[Document excerpt]
——————

Systems and methods determine based methylations in analyzing nucleic acid molecules. Embodiments may use kinetic signals produced by a DNA polymerase during single-molecule sequencing. The use of kinetic signals of adaptor sequences may allow for determining the methylation patterns proximal to the ends of a DNA fragment. Deep learning models that can capture local and global signal patterns can be trained to detect the base methylations using these features, with improved performance. Deep learning models may include a convolutional neural network that preferentially captures the features of local signal patterns, with the integration of a transformer model that preferentially captures the features of global signal patterns. The improved performance in the determination of base methylation may lead to more accurate diagnoses of subjects. Accurate measurement of DNA methylation may have several other clinical applications.

——————

[Record set]

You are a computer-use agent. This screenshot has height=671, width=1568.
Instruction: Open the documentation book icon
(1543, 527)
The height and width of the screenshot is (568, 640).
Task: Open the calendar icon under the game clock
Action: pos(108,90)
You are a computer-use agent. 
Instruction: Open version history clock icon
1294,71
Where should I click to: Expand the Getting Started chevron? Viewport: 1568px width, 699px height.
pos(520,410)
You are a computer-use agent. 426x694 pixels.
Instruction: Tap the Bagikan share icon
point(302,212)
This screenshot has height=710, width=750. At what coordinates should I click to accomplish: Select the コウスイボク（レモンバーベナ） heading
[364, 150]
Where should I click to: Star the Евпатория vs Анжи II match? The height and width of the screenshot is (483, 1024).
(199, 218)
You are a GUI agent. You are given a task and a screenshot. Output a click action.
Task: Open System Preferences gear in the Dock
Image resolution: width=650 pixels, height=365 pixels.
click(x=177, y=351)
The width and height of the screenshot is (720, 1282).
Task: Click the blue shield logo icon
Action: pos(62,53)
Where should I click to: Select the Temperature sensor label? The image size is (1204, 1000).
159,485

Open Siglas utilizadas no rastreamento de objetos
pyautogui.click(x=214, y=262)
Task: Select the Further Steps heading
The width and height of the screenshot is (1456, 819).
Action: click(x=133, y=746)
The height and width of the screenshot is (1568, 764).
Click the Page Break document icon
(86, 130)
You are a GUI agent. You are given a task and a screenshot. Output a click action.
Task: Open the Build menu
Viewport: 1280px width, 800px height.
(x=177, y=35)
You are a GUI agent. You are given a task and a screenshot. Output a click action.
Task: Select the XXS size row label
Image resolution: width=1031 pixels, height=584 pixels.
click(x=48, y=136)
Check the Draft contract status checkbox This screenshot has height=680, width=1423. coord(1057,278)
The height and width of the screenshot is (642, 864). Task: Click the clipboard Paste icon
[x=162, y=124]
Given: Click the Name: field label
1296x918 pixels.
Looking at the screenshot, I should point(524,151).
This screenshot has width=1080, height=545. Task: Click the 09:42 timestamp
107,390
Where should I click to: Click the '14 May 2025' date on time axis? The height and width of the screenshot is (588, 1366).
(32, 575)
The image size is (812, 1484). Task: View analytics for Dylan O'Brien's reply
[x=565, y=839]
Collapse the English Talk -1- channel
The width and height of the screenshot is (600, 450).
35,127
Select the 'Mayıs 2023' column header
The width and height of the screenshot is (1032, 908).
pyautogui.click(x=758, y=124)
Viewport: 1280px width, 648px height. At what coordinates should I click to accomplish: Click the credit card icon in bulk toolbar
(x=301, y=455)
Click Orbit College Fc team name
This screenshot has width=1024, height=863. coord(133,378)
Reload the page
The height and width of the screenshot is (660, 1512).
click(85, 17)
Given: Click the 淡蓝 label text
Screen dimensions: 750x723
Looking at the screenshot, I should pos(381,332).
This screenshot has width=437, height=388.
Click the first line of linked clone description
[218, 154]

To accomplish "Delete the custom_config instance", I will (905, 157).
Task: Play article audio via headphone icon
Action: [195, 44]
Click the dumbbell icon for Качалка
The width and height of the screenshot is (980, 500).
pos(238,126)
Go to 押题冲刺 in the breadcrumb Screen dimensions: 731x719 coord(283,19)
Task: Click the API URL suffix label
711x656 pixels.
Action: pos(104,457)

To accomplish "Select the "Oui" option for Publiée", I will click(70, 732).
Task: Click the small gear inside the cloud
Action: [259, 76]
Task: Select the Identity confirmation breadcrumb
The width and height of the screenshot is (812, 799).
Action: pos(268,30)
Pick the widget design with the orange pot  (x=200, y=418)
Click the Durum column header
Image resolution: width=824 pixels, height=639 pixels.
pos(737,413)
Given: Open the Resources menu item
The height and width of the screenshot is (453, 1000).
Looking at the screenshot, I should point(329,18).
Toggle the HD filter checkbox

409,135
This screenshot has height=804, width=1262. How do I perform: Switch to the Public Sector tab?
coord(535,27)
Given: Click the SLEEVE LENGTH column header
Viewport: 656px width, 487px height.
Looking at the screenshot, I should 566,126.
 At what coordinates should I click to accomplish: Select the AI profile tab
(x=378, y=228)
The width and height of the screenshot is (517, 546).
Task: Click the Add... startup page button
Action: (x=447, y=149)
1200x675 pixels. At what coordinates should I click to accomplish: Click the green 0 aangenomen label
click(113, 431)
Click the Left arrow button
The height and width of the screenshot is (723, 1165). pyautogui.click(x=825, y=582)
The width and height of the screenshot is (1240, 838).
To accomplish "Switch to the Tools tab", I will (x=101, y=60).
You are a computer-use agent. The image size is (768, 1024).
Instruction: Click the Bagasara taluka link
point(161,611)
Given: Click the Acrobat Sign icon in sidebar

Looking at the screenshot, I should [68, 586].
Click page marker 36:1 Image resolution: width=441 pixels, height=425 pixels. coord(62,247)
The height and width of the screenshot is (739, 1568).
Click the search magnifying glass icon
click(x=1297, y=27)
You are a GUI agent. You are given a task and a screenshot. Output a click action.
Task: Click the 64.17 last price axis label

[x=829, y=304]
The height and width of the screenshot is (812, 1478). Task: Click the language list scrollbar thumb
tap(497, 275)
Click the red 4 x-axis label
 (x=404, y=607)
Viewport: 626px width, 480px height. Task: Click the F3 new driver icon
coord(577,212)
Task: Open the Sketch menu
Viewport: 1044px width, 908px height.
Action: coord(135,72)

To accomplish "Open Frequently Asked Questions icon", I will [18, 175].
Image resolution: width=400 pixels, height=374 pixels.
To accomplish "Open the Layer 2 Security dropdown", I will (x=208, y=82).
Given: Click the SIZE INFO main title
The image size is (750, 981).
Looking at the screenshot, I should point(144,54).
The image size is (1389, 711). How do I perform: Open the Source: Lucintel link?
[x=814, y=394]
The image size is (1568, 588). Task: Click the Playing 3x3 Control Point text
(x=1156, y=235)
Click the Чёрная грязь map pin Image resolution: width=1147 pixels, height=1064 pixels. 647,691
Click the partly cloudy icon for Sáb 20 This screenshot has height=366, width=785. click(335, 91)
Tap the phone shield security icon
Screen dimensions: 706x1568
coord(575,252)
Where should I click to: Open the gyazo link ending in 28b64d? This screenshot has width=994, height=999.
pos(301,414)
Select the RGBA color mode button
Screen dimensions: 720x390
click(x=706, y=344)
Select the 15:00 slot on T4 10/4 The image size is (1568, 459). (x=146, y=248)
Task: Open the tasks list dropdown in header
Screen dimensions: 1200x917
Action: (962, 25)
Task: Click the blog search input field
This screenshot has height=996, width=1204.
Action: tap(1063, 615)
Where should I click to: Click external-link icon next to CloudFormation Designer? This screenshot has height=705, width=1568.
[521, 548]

——————

Do these statements agree with the methylation text above? Answer yes or no for each, and quote the words from the text that decide it.
(a) The convolutional neural network preferentially captures the features of global signal patterns.
(b) Kinetic signals of adaptor sequences may allow methylation patterns near the ends of a DNA fragment to be determined.
(c) The kinetic signals used are produced by an RNA polymerase.

[Written answer]
(a) No: "a convolutional neural network that preferentially captures the features of local signal patterns"
(b) Yes: "The use of kinetic signals of adaptor sequences may allow for determining the methylation patterns proximal to the ends of a DNA fragment."
(c) No: "kinetic signals produced by a DNA polymerase during single-molecule sequencing"